One of the largest providers of apprenticeships has asked the Skills Funding Agency for permission to give cashback to employers, prompting the agency to say it would have “grave concerns” about any such arrangement.

In an email about Trailblazer funding, dated 22 December and released to FE Week following an FoI request, JTL Training asked the funding agency if it could offer “free training vouchers, tools or bank credit” to certain employers.

The payments from the provider, which has an SFA allocation of £17.3m for 2015/16, would be “completion grants from its charitable reserves” to employers that it said would be “treated adversely under the new funding arrangements”, the email from JTL chief executive Jon Graham said.

In a reply dated 14 January, the SFA said: “It is a core principle of the apprenticeship programme that it is co-funded between government and employers.

“We would have grave concerns about any grants not going with the grain of government policy.”

However, the email suggested that the agency’s powers to enforce this principle were limited.
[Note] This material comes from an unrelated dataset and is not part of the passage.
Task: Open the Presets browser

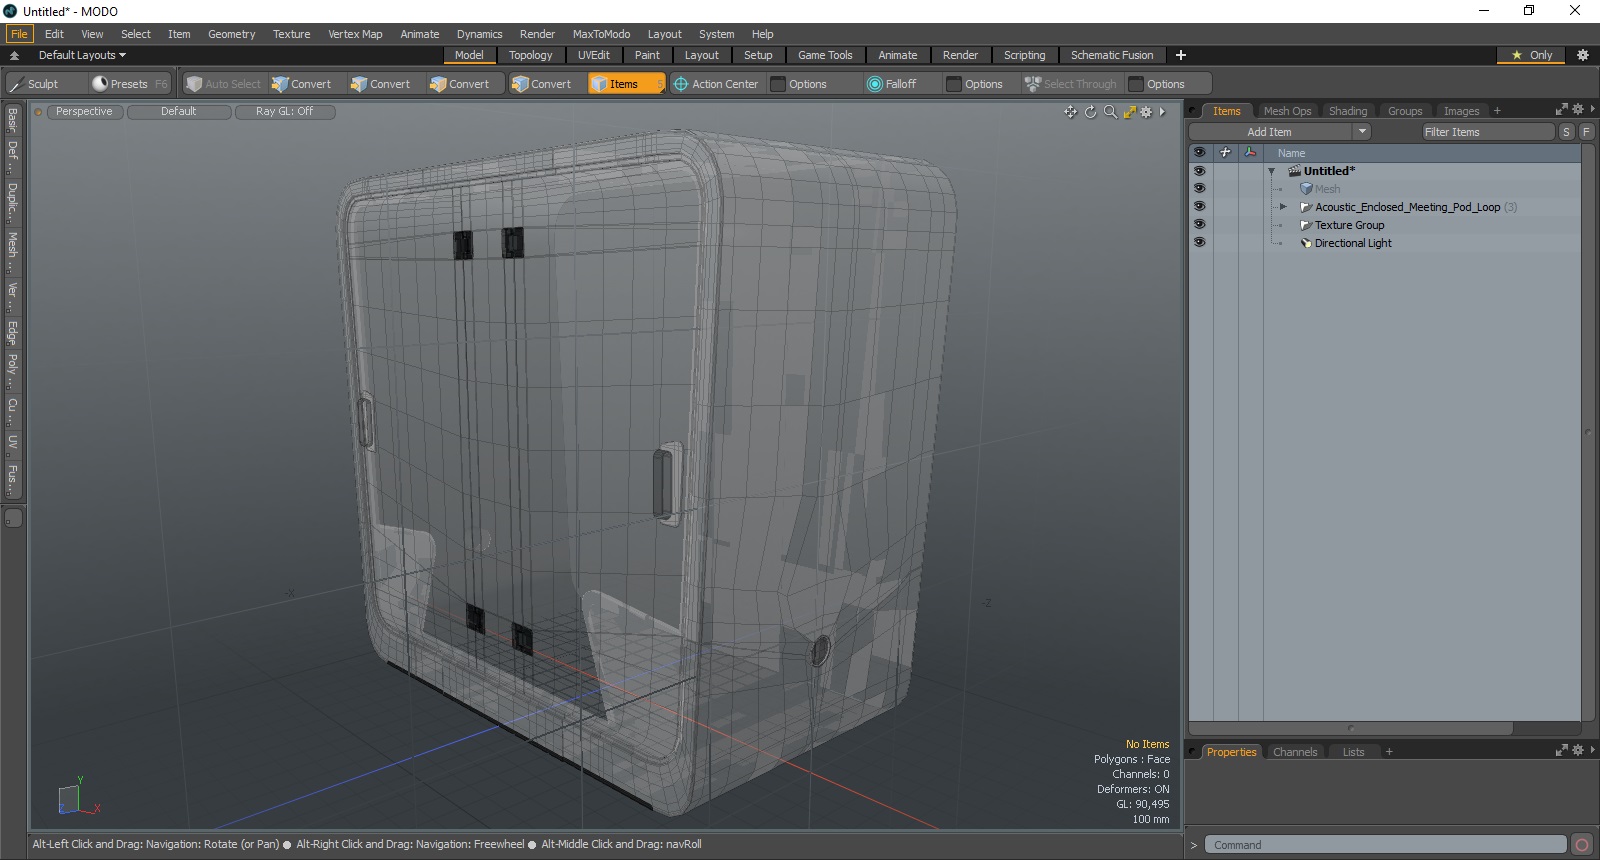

The information given was intended to “clarify the position on the funding rules”, it said. “We will not offer advice on what are clearly your commercial decisions,” it continued.

Under funding rules for the new Trailblazer apprenticeships, each standard is allocated one of five government funding caps (six from 2016/17).

The government will pay two thirds of the cost of delivering the standard up to the cap, with employers expected to contribute the remaining third. Employers can claim one or more incentive payments on offer from the government: a 16 to 18 apprentice payment, a small employer incentive and a completion incentive.

JTL Training, which was rated good across the board at its last Ofsted inspection in December 2012, runs apprenticeships and traineeships in the electrical, plumbing, heating and ventilating, and electrical maintenance sectors.

Its SFA allocation of £13.7m for 16-18 apprenticeships and traineeships in 2015/16 is the largest such allocation of any training provider. According to its most recent accounts, the provider had 4,764 apprentices in training at the end of July 2014.

Mr Graham told FE Week that they had been exploring ways to make the transition from apprenticeship frameworks to new Trailblazer standards “as a simple as possible” for their employers, many of whom are “very small, micro-businesses”.

For most of these employers the SFA’s incentive payments would cover their contributions, Mr Graham said, but for “about 10 or 15 per cent” of their employers “when we did the calculations, depending on the size, of the age, of an employer, that wasn’t always the case”.

The SFA has confirmed that JTL has not finalised any Trailblazer funding arrangements with employers, and does not have any apprentices on Trailblazer standards.

A spokesperson for JTL described the email exchange as a “purely conceptual discussion”.

“The SFA provided guidance and direction to JTL in the absence of current practice, and of course as soon as they advised of concerns, we immediately discontinued this idea,” the spokesperson said.

A spokesperson for the SFA said: “If providers are found to have broken the co-funding principles set out in the funding rules we will issue them with a notice of breach.”

Penalties for a breach include contract termination, in the case of a serious breach.

“We are currently reviewing the impact of other funding sources on the co-funding model, and will update the 2016 to 2017 funding rules if we consider that further clarification is needed,” the spokesperson added.